God answers the desire of every living thing. He Himself comes in, and men find their portion and blessing in His goodness. The world then will not be full of men with unsatisfied desires, for they will be satisfied with the goodness of God.
To pursue the psalm. It says, "There will I make the horn of David to bud". This is what will mark that day, because God has come in to take up His dwelling in Zion in answer to the desires in man which His Spirit has awakened. He dwells in Zion, and reigns in the city of the great king. He is the God of the whole earth. He takes up the throne of David; and in the next psalm we come to the thought of blessing.

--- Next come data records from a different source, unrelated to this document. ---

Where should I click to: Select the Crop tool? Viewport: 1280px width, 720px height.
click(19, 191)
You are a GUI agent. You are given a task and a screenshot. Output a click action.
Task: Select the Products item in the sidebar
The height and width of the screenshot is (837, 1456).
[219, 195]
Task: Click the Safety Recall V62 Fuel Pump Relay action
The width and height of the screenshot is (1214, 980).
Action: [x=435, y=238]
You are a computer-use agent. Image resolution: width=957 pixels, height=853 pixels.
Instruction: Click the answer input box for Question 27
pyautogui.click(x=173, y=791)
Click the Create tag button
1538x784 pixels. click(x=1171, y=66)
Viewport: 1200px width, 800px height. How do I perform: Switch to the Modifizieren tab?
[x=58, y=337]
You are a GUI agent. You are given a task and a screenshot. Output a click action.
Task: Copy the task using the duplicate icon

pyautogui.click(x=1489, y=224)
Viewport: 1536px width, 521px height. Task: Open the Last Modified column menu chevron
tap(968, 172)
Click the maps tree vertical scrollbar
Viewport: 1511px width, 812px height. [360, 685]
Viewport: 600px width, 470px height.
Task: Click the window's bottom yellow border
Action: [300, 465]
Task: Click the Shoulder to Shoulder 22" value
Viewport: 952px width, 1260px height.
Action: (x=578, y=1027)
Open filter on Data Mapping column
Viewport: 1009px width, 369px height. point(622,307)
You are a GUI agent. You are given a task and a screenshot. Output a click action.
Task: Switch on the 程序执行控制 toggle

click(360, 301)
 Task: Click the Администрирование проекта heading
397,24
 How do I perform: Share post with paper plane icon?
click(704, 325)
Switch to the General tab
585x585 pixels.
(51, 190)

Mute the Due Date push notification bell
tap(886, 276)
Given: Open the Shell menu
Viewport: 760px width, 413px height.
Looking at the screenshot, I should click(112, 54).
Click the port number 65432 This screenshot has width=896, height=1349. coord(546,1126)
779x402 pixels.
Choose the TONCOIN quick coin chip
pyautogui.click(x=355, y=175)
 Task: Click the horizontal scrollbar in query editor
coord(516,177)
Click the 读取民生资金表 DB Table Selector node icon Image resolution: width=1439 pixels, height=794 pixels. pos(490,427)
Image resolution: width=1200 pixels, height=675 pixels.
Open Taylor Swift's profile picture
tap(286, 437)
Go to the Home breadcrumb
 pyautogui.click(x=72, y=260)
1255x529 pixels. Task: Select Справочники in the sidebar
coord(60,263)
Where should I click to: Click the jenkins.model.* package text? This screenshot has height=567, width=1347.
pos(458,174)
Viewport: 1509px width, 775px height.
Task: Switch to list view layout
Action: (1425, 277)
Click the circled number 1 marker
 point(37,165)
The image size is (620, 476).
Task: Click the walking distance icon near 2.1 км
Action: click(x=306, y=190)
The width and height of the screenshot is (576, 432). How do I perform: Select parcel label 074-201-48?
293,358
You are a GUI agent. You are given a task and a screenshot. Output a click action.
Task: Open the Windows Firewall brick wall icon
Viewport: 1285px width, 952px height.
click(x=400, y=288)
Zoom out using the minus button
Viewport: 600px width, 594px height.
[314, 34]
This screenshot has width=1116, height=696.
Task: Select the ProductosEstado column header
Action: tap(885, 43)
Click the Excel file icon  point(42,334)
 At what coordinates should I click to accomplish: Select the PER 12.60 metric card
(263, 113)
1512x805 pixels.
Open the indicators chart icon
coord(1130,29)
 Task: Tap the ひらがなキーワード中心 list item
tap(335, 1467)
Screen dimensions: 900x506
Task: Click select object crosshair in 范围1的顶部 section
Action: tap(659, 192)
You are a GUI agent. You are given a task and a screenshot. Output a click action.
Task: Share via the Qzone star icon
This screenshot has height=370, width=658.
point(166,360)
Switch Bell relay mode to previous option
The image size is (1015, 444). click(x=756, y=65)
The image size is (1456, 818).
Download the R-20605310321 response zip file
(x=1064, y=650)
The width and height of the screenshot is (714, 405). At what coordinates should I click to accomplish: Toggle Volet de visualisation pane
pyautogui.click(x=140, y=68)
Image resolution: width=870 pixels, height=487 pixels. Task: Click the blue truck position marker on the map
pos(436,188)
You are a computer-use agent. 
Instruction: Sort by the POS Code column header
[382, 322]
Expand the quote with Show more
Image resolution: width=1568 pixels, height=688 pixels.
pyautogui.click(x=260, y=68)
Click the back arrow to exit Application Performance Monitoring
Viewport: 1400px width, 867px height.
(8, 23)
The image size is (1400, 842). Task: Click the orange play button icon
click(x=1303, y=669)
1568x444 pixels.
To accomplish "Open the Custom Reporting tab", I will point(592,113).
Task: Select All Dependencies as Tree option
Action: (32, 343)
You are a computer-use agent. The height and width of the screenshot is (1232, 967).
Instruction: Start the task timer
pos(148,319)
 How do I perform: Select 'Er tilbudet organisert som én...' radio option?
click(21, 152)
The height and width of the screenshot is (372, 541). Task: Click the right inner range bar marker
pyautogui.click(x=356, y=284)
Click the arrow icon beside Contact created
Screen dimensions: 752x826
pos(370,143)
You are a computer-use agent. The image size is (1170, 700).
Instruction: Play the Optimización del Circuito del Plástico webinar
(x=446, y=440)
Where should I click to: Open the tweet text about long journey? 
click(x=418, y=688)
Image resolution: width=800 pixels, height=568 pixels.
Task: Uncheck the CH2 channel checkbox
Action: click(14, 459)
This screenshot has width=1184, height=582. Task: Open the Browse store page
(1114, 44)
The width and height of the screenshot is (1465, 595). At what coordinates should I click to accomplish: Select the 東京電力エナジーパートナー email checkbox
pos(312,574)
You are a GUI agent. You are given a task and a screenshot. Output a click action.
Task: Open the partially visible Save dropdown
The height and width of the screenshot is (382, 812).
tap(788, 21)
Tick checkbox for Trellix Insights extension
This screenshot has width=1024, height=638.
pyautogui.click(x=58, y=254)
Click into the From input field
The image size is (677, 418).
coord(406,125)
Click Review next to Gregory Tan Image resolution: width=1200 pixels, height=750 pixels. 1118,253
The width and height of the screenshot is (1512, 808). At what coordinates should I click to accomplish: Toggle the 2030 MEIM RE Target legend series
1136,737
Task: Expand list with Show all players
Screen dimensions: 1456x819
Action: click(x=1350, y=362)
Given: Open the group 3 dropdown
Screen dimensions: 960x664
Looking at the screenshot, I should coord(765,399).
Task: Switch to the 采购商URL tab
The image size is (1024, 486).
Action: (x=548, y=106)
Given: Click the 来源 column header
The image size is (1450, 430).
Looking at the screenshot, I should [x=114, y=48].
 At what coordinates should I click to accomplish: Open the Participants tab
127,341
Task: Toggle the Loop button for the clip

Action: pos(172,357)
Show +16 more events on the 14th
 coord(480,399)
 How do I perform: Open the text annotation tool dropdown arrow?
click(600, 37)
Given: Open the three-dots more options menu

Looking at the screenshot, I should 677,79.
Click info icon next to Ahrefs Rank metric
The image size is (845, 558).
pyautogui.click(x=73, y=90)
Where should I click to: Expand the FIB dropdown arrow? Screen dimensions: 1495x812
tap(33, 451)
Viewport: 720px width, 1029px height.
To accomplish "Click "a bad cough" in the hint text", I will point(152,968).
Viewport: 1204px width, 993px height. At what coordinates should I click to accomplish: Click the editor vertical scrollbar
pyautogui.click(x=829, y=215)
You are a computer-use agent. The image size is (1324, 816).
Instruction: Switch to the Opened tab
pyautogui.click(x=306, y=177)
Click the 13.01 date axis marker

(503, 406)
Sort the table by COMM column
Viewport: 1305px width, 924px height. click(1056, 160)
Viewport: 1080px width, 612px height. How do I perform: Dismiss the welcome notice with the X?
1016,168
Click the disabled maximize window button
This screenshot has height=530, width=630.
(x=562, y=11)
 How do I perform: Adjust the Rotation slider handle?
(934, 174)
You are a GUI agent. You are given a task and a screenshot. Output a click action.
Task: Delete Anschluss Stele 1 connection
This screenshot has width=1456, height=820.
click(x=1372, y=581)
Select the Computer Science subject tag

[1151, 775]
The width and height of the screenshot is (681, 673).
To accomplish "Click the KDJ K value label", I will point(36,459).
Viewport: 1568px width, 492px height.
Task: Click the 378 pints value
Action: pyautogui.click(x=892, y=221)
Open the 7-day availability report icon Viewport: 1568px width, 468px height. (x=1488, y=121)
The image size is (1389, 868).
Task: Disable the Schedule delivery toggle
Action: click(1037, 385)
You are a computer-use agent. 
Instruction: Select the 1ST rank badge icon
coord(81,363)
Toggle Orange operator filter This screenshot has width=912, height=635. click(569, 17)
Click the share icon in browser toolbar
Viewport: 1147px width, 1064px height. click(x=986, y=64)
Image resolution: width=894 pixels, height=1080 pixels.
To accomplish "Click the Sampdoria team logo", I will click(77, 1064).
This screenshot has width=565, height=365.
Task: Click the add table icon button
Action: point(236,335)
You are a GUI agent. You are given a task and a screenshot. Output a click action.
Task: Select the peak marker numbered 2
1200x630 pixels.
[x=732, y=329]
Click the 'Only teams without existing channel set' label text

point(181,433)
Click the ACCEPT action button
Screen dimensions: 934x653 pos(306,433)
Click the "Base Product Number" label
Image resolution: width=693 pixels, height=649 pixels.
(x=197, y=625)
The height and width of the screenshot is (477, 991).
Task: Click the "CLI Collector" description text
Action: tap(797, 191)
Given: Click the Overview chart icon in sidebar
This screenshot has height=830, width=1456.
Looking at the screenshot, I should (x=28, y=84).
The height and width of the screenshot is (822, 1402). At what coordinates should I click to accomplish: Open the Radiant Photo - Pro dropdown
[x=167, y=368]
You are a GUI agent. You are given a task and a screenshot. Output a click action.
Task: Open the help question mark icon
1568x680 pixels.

"Behold, how good and how pleasant it is for brethren to dwell together in unity ... As the dew of Herman, and as the dew that descended upon the mountains of Zion: for there the Lord commanded the blessing, even life for evermore". I suppose this
may refer to the blessing to Abraham, and the promise of blessing to Abraham probably meant life for evermore, that is, that God would dispossess death. It would be blessing beyond the power of death. The proof of this is, that the blessing was confirmed to the seed of Abraham when there was a figure of resurrection. God promised the blessing to Abraham, and confirmed it to his seed, after the seed had, figuratively, been offered in sacrifice.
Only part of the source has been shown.